Problem to work on: Reproduce verbatim the stretch of entries from the line containing "1426x992 pixels." through the end of the entries.

(Entries for locating words and elements)
[START]
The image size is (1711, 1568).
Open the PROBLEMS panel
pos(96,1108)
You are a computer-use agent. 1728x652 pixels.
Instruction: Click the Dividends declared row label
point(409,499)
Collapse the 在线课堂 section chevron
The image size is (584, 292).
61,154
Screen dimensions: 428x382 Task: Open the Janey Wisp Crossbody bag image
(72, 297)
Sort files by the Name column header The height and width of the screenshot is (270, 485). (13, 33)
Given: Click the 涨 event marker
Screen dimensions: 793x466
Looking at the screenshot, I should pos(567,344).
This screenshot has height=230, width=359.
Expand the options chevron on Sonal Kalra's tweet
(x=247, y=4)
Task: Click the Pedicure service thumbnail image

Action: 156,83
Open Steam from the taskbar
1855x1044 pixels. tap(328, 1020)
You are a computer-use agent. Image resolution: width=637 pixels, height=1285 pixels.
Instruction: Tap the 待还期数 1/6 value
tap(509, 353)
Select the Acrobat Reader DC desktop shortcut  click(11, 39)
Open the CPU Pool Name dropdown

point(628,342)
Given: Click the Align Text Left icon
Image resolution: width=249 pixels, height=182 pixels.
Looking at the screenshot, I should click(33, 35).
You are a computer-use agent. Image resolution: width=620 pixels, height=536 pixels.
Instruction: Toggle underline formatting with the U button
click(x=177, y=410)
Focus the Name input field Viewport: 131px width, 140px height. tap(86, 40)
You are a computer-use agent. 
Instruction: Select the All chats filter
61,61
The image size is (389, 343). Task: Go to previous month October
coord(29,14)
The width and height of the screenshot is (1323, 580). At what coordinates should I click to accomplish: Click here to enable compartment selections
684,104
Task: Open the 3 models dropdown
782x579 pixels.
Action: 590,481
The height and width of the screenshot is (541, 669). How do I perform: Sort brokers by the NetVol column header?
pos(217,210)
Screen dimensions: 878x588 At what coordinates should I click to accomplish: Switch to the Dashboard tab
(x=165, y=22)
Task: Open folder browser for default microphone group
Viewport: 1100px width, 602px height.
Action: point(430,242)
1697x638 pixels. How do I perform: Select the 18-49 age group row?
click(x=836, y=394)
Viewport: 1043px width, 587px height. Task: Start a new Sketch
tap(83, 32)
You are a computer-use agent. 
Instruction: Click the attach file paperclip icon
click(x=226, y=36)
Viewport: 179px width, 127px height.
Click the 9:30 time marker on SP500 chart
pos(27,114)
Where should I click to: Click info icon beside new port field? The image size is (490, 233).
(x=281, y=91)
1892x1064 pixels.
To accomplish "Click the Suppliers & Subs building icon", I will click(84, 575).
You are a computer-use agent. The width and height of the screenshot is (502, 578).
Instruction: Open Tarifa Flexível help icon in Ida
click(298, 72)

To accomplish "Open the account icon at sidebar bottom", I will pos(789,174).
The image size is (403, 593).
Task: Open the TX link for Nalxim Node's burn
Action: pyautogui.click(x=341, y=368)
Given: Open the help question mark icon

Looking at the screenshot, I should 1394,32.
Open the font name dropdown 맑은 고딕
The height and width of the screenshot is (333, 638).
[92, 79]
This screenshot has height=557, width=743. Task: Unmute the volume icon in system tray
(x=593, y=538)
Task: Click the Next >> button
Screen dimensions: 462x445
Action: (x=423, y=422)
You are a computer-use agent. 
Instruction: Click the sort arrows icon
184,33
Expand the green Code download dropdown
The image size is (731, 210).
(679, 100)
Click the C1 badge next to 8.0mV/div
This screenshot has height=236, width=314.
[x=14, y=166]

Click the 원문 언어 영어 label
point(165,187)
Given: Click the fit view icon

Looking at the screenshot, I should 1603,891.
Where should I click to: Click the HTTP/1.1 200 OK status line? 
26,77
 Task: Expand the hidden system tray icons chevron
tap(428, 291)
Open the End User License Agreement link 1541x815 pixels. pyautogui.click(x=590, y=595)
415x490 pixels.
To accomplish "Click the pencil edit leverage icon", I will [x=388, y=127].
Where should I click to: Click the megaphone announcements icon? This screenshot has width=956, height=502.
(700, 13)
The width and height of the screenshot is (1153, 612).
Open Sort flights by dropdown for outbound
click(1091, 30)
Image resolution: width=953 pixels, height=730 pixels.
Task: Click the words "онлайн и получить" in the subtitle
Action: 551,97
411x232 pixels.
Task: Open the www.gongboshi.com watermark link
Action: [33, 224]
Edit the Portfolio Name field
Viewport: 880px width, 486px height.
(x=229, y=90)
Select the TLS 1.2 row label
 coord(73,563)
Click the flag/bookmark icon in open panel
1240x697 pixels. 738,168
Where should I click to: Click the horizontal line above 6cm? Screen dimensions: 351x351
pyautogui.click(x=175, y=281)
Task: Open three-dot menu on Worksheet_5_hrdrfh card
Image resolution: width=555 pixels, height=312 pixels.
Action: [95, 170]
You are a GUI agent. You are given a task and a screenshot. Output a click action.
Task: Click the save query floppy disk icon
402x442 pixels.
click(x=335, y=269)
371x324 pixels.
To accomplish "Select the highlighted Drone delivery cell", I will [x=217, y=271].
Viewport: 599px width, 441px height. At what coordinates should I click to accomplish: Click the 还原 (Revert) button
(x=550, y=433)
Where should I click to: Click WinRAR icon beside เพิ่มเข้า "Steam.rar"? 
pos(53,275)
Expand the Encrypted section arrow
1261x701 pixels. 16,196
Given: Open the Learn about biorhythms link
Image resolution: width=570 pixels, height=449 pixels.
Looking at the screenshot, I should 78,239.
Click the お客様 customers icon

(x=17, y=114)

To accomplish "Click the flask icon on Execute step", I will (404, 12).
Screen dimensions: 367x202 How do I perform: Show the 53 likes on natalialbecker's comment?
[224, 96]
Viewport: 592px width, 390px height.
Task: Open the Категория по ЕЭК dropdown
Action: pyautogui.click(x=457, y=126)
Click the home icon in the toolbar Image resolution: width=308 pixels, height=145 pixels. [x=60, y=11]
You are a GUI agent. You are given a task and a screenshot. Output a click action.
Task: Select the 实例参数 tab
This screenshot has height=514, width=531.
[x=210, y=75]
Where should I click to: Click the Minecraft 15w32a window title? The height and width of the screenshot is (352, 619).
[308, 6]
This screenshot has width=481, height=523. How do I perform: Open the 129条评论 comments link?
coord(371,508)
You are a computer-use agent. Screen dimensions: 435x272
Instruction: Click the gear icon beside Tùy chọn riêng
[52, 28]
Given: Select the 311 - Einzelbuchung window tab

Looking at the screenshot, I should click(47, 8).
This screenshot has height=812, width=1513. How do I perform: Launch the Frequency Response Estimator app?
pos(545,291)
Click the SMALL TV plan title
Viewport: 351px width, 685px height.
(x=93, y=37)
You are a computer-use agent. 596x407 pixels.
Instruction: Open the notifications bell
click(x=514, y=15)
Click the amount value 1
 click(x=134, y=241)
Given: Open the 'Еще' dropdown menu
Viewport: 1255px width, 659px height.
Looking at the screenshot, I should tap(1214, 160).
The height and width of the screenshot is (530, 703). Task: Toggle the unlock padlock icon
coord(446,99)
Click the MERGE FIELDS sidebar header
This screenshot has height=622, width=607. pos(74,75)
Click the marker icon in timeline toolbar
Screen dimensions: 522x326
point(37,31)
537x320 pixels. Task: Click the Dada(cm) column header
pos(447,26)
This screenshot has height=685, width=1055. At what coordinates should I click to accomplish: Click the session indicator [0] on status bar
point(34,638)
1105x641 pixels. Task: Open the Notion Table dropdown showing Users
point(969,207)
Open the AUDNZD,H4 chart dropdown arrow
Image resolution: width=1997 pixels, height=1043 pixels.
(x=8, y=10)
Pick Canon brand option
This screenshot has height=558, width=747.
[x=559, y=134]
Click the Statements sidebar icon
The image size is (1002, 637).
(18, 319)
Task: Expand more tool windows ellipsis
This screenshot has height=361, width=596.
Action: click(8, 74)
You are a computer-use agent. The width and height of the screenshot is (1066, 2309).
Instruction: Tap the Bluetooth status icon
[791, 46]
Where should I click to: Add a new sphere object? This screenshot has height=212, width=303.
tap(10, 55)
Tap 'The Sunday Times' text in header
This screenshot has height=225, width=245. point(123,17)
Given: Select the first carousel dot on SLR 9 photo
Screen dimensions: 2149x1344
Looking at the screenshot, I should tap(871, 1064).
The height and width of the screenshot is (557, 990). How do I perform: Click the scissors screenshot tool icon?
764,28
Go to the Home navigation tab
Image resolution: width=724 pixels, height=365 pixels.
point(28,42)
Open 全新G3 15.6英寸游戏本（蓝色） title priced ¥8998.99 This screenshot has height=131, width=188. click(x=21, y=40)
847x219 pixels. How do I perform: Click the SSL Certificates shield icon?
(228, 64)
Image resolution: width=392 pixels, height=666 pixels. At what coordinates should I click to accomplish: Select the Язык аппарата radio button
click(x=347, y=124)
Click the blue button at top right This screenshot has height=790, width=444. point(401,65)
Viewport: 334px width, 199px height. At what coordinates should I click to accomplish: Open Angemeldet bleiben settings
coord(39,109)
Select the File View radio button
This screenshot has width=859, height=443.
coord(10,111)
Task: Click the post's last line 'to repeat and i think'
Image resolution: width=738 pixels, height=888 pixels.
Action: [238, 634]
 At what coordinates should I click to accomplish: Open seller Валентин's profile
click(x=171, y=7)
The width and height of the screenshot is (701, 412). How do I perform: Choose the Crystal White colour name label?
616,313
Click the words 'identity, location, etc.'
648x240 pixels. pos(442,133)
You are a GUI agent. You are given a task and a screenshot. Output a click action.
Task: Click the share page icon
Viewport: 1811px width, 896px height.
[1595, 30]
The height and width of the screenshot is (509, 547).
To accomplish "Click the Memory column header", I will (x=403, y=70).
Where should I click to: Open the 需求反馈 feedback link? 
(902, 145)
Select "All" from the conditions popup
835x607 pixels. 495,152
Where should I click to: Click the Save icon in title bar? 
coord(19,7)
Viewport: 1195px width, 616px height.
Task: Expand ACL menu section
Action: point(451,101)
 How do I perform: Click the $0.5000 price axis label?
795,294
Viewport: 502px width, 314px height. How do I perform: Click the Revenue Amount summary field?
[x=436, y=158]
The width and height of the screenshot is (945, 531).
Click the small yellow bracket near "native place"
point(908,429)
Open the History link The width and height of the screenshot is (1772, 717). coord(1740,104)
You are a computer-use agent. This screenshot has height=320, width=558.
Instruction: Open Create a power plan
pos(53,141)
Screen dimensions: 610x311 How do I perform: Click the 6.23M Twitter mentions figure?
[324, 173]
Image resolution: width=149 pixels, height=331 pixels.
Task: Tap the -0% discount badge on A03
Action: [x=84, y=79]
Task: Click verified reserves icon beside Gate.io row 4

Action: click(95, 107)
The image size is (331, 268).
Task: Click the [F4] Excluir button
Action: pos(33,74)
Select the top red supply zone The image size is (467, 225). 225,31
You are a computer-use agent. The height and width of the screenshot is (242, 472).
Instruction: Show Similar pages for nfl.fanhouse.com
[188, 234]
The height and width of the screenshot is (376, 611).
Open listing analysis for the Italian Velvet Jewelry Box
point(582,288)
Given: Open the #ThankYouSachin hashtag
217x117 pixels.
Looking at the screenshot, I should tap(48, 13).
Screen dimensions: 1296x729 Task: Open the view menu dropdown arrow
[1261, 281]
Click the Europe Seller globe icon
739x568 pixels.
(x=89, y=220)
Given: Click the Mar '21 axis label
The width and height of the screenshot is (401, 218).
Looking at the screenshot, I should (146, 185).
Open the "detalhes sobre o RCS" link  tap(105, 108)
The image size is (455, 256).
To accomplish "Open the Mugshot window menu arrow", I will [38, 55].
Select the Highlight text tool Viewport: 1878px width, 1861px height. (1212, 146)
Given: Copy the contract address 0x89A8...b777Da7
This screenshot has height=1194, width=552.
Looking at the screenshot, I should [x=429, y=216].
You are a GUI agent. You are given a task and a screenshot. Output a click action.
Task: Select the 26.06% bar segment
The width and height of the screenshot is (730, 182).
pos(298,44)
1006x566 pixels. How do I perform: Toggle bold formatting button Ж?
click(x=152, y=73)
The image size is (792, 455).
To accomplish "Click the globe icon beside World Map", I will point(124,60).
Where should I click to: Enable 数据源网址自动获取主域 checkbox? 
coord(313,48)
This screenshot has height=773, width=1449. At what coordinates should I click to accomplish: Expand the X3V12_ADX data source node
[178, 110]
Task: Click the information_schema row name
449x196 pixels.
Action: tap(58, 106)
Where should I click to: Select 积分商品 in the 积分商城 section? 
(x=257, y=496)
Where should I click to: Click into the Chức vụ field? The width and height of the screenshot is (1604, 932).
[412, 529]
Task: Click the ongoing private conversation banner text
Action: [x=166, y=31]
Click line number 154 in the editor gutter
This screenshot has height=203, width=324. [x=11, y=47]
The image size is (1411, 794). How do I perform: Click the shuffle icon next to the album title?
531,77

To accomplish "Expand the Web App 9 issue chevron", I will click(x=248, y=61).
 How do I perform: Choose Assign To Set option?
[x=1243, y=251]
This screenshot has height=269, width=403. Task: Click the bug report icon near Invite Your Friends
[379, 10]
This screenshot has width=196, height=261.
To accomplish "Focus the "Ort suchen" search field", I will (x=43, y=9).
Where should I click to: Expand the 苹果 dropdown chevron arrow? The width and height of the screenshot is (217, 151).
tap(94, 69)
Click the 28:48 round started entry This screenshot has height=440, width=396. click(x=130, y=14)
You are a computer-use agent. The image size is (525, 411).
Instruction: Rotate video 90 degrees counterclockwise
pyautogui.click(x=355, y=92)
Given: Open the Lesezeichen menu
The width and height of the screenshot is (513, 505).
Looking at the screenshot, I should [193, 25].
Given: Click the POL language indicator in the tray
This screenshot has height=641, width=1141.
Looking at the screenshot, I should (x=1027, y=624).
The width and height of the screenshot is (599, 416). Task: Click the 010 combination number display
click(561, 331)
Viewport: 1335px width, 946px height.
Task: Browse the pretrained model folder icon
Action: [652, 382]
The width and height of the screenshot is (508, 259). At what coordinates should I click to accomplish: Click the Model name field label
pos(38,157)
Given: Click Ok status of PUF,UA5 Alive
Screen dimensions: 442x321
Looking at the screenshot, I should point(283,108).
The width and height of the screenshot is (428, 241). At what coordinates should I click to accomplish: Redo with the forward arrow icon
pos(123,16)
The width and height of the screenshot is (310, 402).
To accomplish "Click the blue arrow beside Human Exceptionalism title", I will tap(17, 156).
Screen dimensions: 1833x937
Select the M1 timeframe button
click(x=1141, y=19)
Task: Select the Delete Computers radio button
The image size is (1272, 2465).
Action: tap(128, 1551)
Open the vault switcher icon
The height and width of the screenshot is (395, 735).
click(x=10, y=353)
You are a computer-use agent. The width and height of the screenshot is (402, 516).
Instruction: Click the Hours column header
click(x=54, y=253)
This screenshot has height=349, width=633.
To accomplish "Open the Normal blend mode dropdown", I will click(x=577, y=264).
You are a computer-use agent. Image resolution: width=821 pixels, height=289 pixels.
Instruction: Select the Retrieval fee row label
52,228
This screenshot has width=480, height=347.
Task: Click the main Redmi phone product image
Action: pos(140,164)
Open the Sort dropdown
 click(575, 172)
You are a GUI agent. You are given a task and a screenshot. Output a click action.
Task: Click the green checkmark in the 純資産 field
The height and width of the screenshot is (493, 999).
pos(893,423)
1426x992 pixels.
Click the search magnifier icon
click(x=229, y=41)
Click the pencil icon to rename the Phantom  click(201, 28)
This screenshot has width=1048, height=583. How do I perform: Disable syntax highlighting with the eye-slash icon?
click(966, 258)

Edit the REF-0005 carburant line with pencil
[END]
Written response:
1426x992 pixels.
Click the search magnifier icon
click(x=229, y=41)
Click the pencil icon to rename the Phantom  click(201, 28)
This screenshot has width=1048, height=583. How do I perform: Disable syntax highlighting with the eye-slash icon?
click(966, 258)

Edit the REF-0005 carburant line with pencil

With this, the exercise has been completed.